Только об этом и думал я. Дело ль делаю, без дела ль сижу,- все одно в голове.
Видит Федосья, что все задумчив я, и тоже стала грустить; догадывалась баба, что она мне не по сердцу пришлась. Еще с самого начала примечала она это, все, должно быть, думала, что привыкну я к ней, поласковее буду. Но дальше – больше … и все холоднее и холоднее стал с ней. Видит баба – дело не радует, затосковала.
Стала и она угрюмая и молчаливая, в избе сидит – слова не проронит, а на улицу пойдет – молча стоит. Другие бабы смеются, тараторят меж собой, а моя стоит как оплеванная. За это еще пуще невзлюбил я ее.
Один раз в праздник как-то сидел я у одного приятеля.

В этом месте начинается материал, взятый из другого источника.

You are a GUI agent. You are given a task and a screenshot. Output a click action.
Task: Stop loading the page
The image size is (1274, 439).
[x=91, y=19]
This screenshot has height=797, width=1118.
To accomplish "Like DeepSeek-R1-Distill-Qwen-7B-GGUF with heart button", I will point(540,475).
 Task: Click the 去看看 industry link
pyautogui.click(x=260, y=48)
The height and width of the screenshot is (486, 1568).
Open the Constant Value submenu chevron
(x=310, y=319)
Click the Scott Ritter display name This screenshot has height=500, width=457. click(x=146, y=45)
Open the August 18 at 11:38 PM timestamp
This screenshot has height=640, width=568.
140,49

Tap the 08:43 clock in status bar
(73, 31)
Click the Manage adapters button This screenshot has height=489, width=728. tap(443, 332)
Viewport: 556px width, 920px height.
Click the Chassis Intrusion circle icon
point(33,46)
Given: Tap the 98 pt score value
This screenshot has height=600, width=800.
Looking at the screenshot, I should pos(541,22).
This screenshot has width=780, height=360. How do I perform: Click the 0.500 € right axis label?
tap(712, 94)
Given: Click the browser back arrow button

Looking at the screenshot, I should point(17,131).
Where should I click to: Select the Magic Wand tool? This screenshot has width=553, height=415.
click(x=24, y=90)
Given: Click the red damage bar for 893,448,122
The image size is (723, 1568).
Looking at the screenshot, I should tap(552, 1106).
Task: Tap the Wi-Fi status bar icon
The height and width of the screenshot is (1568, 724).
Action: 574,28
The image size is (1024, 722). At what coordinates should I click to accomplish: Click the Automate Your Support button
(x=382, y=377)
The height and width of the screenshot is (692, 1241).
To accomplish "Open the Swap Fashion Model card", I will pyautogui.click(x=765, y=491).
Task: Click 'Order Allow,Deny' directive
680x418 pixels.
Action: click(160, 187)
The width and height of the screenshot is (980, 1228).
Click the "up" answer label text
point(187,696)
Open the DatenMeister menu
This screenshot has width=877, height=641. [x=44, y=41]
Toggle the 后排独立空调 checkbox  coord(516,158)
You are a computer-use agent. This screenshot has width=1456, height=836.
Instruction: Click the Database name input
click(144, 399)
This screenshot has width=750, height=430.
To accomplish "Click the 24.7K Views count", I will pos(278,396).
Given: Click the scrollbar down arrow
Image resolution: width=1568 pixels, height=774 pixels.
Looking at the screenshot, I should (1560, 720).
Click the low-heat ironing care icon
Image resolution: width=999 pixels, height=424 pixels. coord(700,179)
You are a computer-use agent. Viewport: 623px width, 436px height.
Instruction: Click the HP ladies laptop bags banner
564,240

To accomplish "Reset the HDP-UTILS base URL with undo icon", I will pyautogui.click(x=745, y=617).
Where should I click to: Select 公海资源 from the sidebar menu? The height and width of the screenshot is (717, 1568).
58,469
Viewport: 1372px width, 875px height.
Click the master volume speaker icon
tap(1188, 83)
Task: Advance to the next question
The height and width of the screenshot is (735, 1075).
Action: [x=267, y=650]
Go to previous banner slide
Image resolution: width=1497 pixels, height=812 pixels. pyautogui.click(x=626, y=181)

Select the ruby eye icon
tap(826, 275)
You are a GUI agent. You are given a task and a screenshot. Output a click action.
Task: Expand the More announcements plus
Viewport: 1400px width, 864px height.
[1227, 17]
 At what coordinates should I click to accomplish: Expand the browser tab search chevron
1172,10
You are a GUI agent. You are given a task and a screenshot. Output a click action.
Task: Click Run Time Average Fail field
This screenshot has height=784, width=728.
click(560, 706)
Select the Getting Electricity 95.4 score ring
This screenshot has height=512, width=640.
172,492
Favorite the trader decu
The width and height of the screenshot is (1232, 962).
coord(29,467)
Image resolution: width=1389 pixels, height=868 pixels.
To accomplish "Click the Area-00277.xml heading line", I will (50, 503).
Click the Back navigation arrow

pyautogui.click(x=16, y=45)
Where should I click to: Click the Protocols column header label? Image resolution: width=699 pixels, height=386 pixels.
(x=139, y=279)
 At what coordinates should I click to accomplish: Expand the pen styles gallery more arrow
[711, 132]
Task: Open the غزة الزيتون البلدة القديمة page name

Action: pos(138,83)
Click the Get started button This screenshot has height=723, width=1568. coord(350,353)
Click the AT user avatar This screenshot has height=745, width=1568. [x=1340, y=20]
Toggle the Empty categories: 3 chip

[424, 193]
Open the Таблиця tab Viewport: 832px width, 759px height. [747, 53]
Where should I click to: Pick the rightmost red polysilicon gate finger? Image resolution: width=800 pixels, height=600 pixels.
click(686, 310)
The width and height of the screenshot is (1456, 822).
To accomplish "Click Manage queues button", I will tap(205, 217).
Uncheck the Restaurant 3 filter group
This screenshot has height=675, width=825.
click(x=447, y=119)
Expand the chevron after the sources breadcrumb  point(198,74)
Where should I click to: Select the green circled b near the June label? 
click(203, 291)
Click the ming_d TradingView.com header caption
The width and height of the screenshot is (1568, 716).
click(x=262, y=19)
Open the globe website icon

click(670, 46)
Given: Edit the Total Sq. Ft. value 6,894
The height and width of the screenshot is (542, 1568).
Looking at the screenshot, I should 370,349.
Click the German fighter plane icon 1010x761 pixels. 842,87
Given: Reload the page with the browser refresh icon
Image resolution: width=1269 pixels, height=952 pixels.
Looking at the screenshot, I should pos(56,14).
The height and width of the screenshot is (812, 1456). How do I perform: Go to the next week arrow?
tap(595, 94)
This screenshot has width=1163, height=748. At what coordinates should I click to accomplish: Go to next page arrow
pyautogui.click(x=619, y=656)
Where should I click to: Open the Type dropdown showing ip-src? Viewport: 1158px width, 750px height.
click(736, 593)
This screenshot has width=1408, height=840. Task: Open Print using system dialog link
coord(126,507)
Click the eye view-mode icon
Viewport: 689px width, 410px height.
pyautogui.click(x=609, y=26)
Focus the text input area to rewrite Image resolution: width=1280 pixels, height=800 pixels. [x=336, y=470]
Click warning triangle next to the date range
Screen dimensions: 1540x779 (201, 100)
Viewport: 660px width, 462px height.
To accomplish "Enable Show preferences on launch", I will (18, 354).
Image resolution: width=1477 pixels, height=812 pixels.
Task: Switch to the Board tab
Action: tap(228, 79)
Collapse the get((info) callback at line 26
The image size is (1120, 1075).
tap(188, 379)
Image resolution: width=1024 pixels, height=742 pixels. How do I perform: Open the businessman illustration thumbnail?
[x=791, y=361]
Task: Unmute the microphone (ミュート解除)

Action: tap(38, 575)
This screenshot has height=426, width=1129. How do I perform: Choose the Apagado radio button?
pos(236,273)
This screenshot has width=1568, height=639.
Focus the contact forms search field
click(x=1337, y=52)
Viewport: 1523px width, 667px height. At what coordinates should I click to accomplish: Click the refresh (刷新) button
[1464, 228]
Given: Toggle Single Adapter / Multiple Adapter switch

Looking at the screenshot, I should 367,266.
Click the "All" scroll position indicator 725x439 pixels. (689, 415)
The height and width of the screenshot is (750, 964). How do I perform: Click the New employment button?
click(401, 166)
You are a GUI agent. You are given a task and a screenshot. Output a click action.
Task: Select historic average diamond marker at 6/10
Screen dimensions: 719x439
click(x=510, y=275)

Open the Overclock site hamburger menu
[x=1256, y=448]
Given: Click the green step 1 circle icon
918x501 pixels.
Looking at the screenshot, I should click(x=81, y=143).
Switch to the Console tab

Просидел я часа два и пошел домой. Вхожу я в избу и вижу – матушки нет в избе, а сидит одна Федосья, грустная такая, на глазах слезы блестят. Видно, плакала она. Стал я спрашивать ее:
– Что это ты такая?
– Какая такая? – говорит она.
– Да грустная-то. Глаза заплаканы. О чем ты?
– Так, ни о чем,- говорит Федосья, а сама усмехнуться старается.
– Ну как так ни о чем, а я не вижу словно? О чем- нибудь да плакала?
Припала Федосья ко мне на грудь и говорит:
– Да вот гляжу я на тебя, вижу, что ты невеселый все ходишь, ну и грустно мне стало …
Засмеялся я.
– Чего ж,- говорю,- тебе груститься-то, дура этакая? Что тебе до того, что я невеселый?